**EXERCISE DETAILS:**
When you restate the entries that follow, keep every word exactly and drop the pictures.
[DATASET CONTENT Boundary: Start]
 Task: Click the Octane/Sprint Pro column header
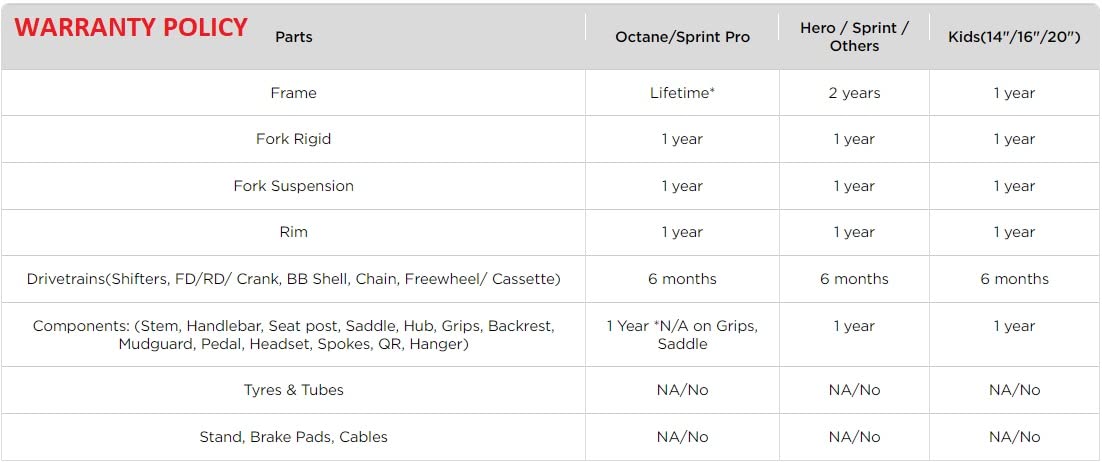click(682, 37)
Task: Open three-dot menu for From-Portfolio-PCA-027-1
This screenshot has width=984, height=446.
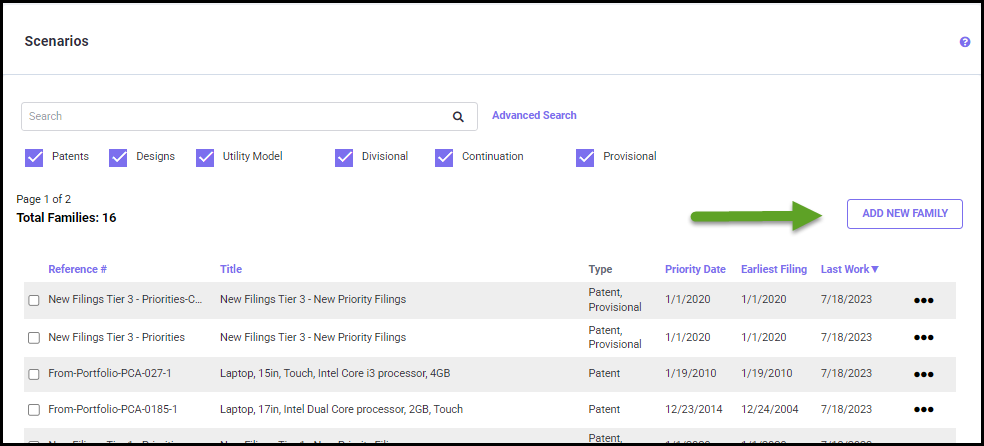Action: [923, 374]
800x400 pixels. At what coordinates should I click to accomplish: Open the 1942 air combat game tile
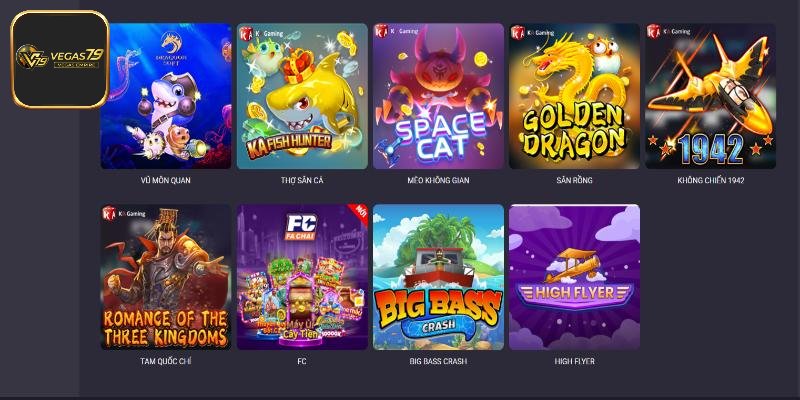[710, 96]
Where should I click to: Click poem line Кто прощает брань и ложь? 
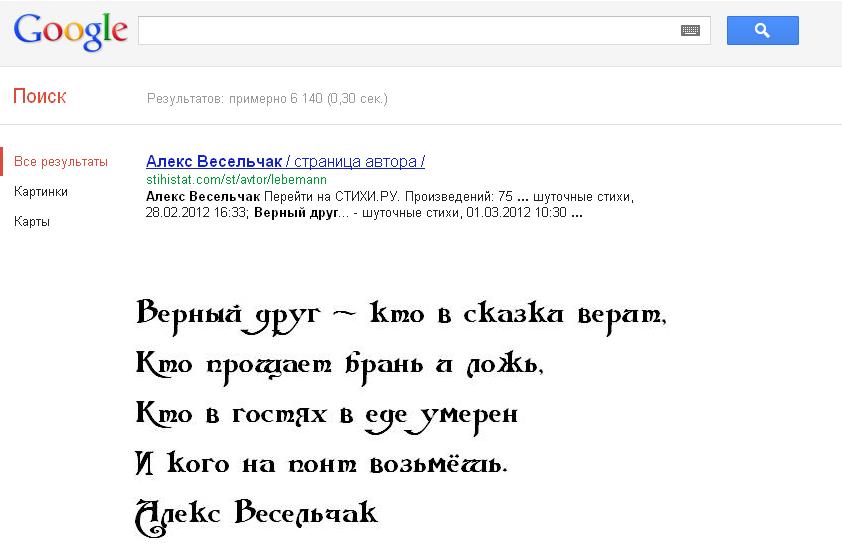tap(338, 364)
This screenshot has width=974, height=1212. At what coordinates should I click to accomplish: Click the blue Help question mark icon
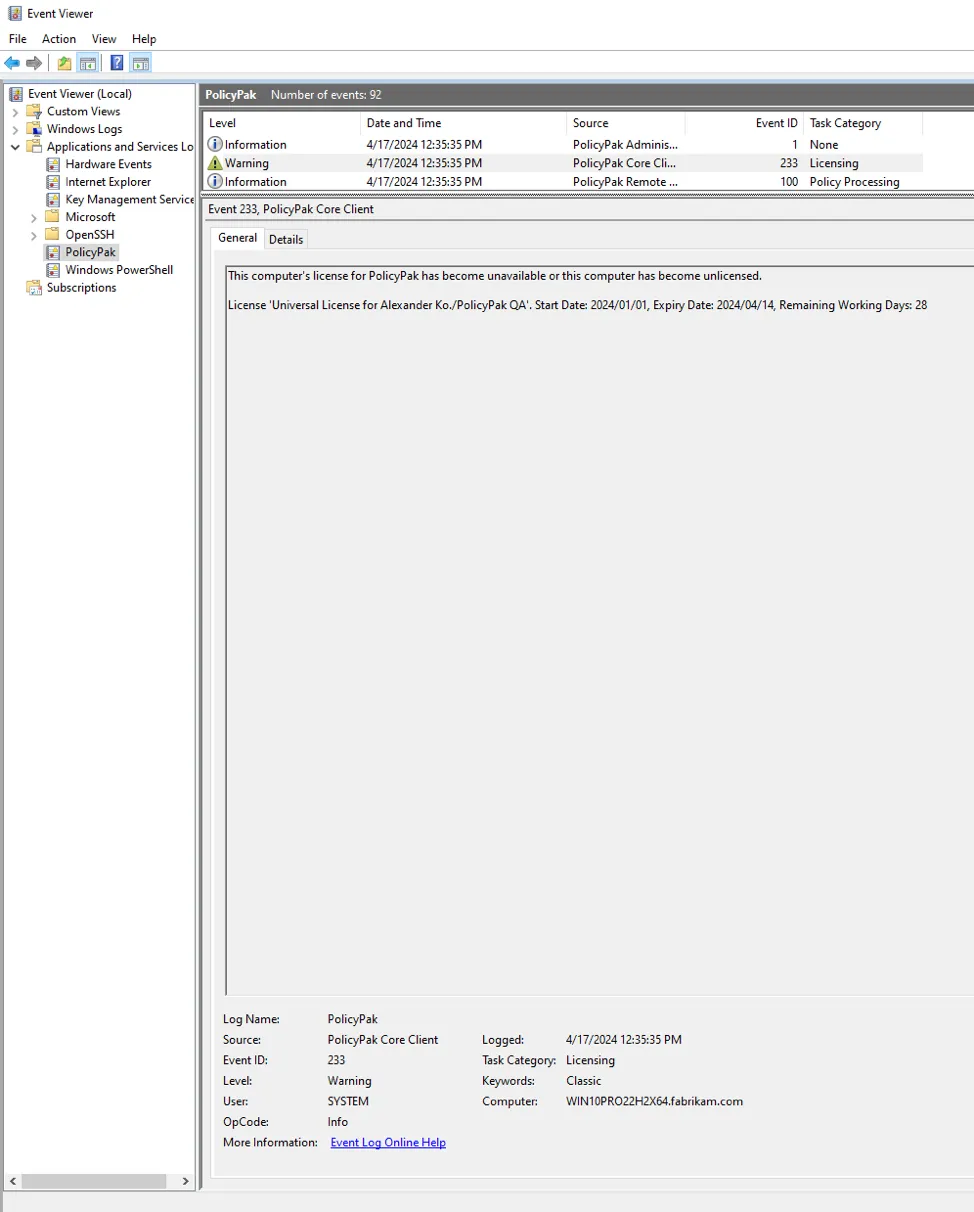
[DATASET CONTENT Boundary: End]
**RESULT OF THIS TASK:**
 Task: Click the Octane/Sprint Pro column header
click(682, 37)
Task: Open three-dot menu for From-Portfolio-PCA-027-1
This screenshot has width=984, height=446.
Action: [923, 374]
800x400 pixels. At what coordinates should I click to accomplish: Open the 1942 air combat game tile
[710, 96]
Where should I click to: Click poem line Кто прощает брань и ложь? 
tap(338, 364)
This screenshot has width=974, height=1212. At what coordinates should I click to accomplish: Click the blue Help question mark icon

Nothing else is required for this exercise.